The second reason, deterrence, is achieved by convincing potential impaired drivers that the risk of negative consequences is too great. Historically, impaired driving of any substance other than alcohol has not been enforced effectively. A report by Chamberlain and Solomon (2012), published on behalf of MADD Canada, reveals that arresting a drug-impaired driver can be a finicky and dubious process because there is no objective way of measuring impairment for substances other than alcohol. In addition to the standardized field sobriety test, determining drug impairment requires a Drug Recognition Evaluation (DRE), a multi-step process that involves physical testing and interviewing by a specially trained officer (Chamberlain & Solomon, 2018). Prosecutions based on DREs have been met with mixed success. A number of trials have failed to convict drivers under the influence of cannabis and other substances because DREs are not considered to be reliable measures of impairment (Chamberlain & Solomon, 2012; Solomon, Chamberlain, & Vandenberghe, 2018). Chamberlain and Solomon (2012) ultimately describe DREs as “…cumbersome, expensive, and readily susceptible to legal challenge, and thus appears to be of limited utility in criminal prosecutions” (p. 1).
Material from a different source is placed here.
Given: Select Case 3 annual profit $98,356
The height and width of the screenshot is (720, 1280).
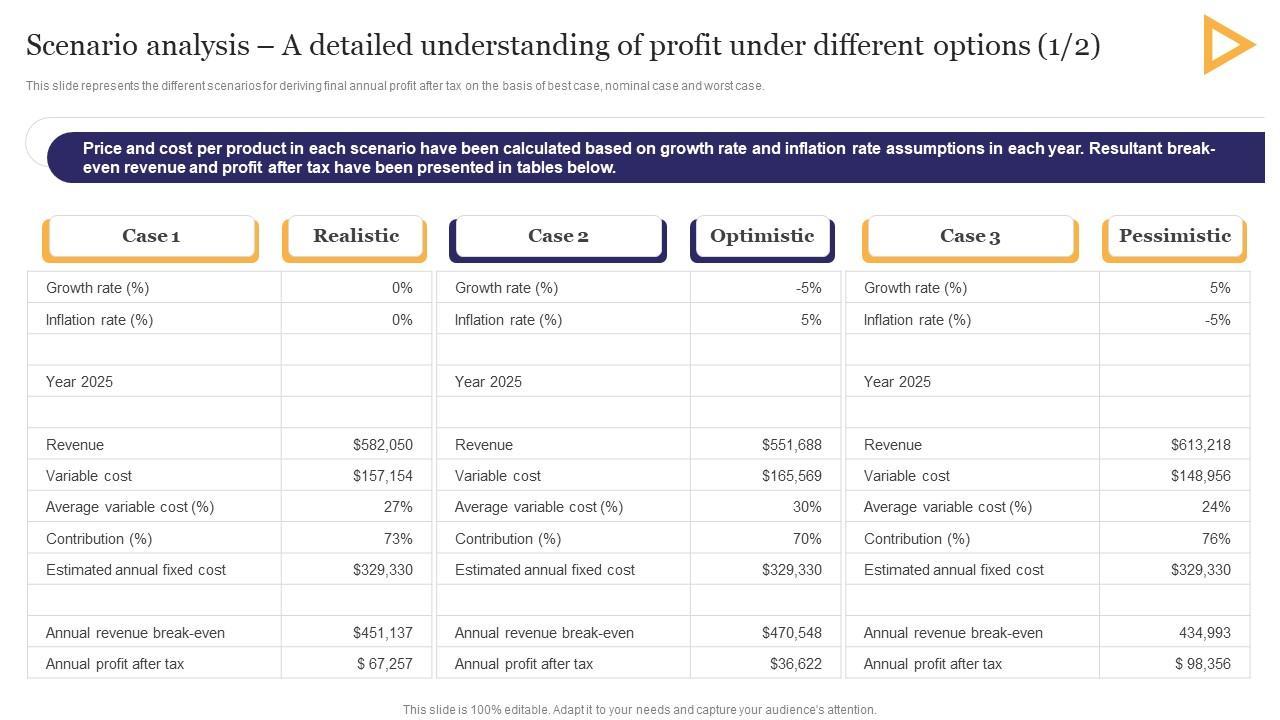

In contrast, we use per se laws to incriminate drunk drivers, meaning that an objective measure of drug consumption (e.g., blood alcohol concentration) is used to define impairment without having to determine if the driver’s capabilities were actually impaired. Per se laws make it easy for an officer to arrest an impaired driver and to prove impairment in court. These laws also do not require specially trained DRE officers because any officer can use the equipment (e.g., a breathalyzer) that measures drug concentrations in a person’s body. Per se laws and the associated equipment have now been introduced in Canada to measure cannabis impairment, along with severe penalties for consumers if prosecuted. As drivers slowly learn about the high stakes of cannabis impaired driving, it is hoped that they think twice before getting behind the wheel after using cannabis, and perhaps take public transit or call an Uber instead.
- Advanis. (2017). Canadian cannabis survey 2017 – summary. Health Canada.
- Capler, R., Bilsker, D., Van Pelt, K., & MacPherson, D. (2017). Cannabis use and driving: Evidence review. Canadian Drug Policy Coalition.
- Chamberlain, E., & Solomon, R. (2012). Drug-impaired driving in Canada: Review and recommendations. MADD Canada.
- Dickson, J. (2018). Health Canada just saying no to old-school anti-marijuana ad campaigns. CTV News.
- Government of Canada. (n.d.). Don’t drive high.
- Green, M. (2013). Drunk driving prevention and the effectiveness of media campaigns. Absolute Advocacy.
- Kane, L. (2018). Early data suggest no spike in pot-impaired driving after legalization, police say. CBC.
- McKiernan, A., & Fleming, K. (2017) Canadian youth perceptions on cannabis. Canadian Centre on Substance Abuse.
- Solomon, R., Chamberlain, E., & Vandenberghe, M. (2018). Canada's new cannabis-related driving legislation: The elusive quest for an effective deterrent. Canadian Criminal Law Review, 23(3), 265-290.